* **OBJECTIVE**
Copy out the lines below verbatim, omitting the pictures.

----- RECORDS

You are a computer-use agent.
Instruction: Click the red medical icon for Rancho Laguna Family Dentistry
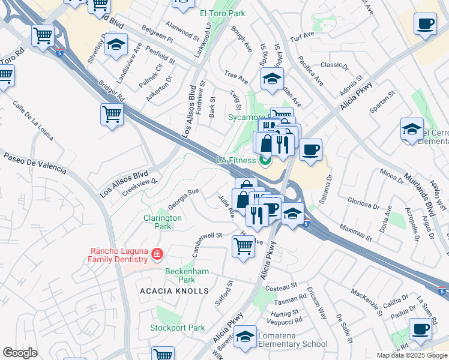pyautogui.click(x=158, y=254)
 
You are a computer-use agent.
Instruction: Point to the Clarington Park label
pyautogui.click(x=161, y=222)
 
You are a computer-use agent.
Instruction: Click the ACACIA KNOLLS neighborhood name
pyautogui.click(x=166, y=291)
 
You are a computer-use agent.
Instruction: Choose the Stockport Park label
pyautogui.click(x=178, y=328)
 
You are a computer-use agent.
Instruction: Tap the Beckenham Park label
pyautogui.click(x=187, y=275)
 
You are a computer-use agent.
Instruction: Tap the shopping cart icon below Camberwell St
pyautogui.click(x=243, y=244)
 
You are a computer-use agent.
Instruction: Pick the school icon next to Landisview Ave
pyautogui.click(x=116, y=44)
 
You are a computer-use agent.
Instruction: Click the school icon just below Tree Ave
pyautogui.click(x=271, y=78)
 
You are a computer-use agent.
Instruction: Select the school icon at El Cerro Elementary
pyautogui.click(x=412, y=128)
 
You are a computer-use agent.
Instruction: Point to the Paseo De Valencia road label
pyautogui.click(x=34, y=163)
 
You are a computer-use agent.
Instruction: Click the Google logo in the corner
pyautogui.click(x=20, y=353)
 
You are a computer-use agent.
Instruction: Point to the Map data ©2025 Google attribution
pyautogui.click(x=412, y=355)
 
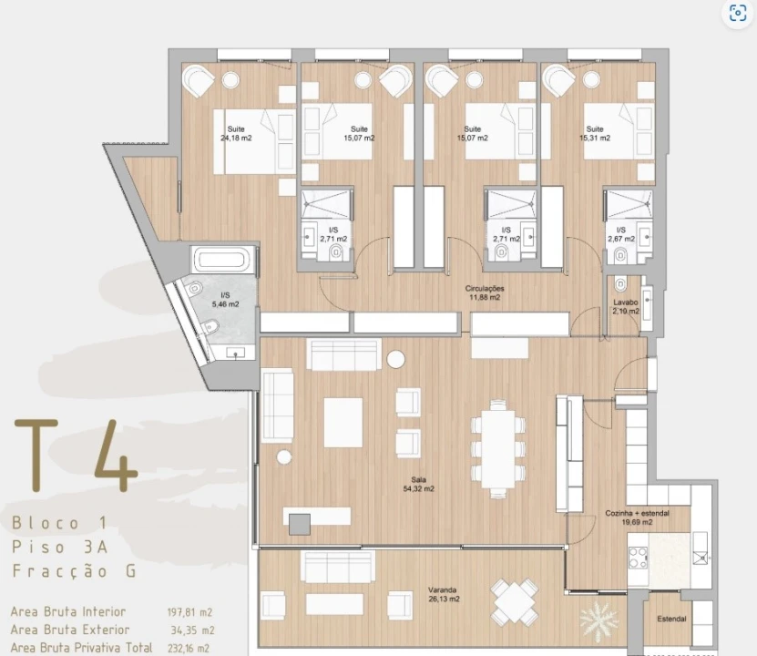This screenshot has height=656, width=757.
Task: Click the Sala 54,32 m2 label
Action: [x=418, y=484]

----------

* **TASK ANSWER**
You are a computer-use agent.
Instruction: Click the red medical icon for Rancho Laguna Family Dentistry
pyautogui.click(x=158, y=254)
 
You are a computer-use agent.
Instruction: Point to the Clarington Park label
pyautogui.click(x=161, y=222)
 
You are a computer-use agent.
Instruction: Click the ACACIA KNOLLS neighborhood name
pyautogui.click(x=166, y=291)
 
You are a computer-use agent.
Instruction: Choose the Stockport Park label
pyautogui.click(x=178, y=328)
 
You are a computer-use agent.
Instruction: Tap the Beckenham Park label
pyautogui.click(x=187, y=275)
 
You are a computer-use agent.
Instruction: Tap the shopping cart icon below Camberwell St
pyautogui.click(x=243, y=244)
 
You are a computer-use agent.
Instruction: Pick the school icon next to Landisview Ave
pyautogui.click(x=116, y=44)
 
You are a computer-use agent.
Instruction: Click the school icon just below Tree Ave
pyautogui.click(x=271, y=78)
 
You are a computer-use agent.
Instruction: Select the school icon at El Cerro Elementary
pyautogui.click(x=412, y=128)
 
You are a computer-use agent.
Instruction: Point to the Paseo De Valencia road label
pyautogui.click(x=34, y=163)
 
You are a computer-use agent.
Instruction: Click the Google logo in the corner
pyautogui.click(x=20, y=353)
 
You are a computer-use agent.
Instruction: Point to the Map data ©2025 Google attribution
pyautogui.click(x=412, y=355)
 
This screenshot has height=656, width=757.
Task: Click the Sala 54,32 m2 label
Action: [x=418, y=484]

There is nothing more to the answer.